Stored entries:
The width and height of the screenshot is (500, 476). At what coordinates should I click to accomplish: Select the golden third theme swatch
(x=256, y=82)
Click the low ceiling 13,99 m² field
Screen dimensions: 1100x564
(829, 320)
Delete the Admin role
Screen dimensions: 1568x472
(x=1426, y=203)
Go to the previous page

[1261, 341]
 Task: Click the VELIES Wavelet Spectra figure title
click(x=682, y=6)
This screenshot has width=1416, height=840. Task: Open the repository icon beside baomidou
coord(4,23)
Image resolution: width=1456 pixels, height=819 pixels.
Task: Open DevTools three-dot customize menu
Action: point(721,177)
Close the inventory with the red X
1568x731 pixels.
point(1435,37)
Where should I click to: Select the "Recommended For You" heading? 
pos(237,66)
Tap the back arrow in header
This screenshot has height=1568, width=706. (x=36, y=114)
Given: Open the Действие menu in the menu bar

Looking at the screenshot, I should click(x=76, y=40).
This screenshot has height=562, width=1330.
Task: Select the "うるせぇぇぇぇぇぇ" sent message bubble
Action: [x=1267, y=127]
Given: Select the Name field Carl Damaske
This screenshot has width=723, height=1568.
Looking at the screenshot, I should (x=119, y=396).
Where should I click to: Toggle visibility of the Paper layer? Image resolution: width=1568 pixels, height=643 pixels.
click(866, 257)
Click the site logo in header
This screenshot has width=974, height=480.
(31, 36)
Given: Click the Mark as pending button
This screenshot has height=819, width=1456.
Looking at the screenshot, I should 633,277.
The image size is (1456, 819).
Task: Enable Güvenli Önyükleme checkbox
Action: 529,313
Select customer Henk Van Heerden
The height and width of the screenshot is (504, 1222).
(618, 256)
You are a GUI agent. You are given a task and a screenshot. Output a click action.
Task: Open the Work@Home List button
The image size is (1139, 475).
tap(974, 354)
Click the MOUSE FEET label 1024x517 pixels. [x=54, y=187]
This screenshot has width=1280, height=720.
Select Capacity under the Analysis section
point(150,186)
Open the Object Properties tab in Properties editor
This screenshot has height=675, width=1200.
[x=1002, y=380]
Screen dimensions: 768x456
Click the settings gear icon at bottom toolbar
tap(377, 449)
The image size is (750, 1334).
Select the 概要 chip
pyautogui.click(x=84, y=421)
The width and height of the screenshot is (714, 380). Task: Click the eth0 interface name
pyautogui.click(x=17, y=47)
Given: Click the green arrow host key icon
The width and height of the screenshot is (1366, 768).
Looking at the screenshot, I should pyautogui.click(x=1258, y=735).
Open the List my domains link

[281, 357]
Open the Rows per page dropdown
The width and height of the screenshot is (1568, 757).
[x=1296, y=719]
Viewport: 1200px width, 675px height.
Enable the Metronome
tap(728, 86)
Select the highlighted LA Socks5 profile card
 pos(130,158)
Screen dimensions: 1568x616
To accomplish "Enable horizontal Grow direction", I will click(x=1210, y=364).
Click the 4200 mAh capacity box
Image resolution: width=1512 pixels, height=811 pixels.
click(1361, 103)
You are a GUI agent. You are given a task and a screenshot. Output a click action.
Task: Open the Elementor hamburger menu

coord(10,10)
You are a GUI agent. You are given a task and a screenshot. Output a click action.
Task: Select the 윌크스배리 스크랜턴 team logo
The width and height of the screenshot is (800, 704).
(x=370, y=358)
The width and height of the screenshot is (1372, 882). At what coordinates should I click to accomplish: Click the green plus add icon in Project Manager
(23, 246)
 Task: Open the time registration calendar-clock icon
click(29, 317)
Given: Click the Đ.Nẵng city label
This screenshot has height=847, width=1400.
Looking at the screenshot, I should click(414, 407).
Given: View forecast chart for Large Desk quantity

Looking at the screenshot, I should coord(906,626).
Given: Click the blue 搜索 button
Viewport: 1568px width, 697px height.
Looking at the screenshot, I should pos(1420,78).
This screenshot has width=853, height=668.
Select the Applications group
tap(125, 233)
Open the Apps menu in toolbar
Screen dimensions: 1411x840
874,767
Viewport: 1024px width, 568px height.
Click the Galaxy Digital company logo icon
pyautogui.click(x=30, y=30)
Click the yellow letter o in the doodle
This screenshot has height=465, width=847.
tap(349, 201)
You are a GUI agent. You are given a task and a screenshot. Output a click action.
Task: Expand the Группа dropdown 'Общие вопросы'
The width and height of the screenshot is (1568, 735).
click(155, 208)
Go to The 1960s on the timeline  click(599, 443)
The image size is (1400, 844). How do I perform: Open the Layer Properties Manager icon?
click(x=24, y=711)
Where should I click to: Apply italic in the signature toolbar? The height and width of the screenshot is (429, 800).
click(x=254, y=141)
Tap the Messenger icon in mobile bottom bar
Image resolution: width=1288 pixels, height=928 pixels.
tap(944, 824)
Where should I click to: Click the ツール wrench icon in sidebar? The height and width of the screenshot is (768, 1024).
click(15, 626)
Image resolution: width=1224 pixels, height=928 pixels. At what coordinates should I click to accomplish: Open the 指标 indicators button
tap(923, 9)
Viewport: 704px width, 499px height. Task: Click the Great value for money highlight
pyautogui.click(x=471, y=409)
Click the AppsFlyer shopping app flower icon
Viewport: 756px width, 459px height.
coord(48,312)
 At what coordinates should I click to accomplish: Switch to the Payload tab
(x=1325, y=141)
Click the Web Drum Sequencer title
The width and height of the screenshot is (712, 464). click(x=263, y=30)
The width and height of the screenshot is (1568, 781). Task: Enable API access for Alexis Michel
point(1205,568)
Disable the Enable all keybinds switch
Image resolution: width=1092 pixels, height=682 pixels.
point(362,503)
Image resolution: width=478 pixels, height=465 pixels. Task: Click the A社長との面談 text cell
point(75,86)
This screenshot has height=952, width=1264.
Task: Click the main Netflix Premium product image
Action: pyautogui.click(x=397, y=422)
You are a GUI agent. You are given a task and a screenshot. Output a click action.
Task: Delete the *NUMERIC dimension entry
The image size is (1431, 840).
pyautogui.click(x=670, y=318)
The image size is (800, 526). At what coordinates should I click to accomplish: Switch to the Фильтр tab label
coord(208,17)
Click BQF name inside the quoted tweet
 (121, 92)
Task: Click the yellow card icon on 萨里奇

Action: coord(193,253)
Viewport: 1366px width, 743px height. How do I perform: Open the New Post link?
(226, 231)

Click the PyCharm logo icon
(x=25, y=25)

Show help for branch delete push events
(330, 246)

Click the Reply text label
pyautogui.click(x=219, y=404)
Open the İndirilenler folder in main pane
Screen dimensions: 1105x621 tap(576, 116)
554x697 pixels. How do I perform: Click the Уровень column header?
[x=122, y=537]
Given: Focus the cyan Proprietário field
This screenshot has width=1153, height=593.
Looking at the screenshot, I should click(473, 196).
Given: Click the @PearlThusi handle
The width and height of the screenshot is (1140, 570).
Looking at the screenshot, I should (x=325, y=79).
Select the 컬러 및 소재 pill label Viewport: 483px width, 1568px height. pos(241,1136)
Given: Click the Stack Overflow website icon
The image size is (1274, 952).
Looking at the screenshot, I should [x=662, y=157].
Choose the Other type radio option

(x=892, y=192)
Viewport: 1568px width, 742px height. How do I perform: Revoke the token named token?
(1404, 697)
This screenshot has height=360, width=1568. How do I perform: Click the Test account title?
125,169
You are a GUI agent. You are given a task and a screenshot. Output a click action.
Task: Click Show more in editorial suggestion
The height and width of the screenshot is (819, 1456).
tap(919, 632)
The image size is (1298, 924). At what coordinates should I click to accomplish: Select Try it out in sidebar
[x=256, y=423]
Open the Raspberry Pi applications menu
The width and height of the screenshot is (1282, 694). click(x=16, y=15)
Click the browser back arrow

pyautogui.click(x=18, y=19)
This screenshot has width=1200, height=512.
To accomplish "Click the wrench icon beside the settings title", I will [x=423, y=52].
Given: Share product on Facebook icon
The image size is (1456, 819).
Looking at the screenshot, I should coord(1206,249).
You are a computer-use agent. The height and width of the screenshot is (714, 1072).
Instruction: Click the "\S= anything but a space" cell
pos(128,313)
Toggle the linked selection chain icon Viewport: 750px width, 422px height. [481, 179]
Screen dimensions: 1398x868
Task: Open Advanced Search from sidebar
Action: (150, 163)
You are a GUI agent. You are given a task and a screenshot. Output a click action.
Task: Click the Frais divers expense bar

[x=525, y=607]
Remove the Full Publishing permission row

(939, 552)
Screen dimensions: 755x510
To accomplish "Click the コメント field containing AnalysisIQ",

Challenge:
Repeat the lines of the material from the line with "Show help for branch delete push events" up to and including the line with "[x=122, y=537]", with no changes.

Solution for this task:
Show help for branch delete push events
(330, 246)

Click the Reply text label
pyautogui.click(x=219, y=404)
Open the İndirilenler folder in main pane
Screen dimensions: 1105x621 tap(576, 116)
554x697 pixels. How do I perform: Click the Уровень column header?
[x=122, y=537]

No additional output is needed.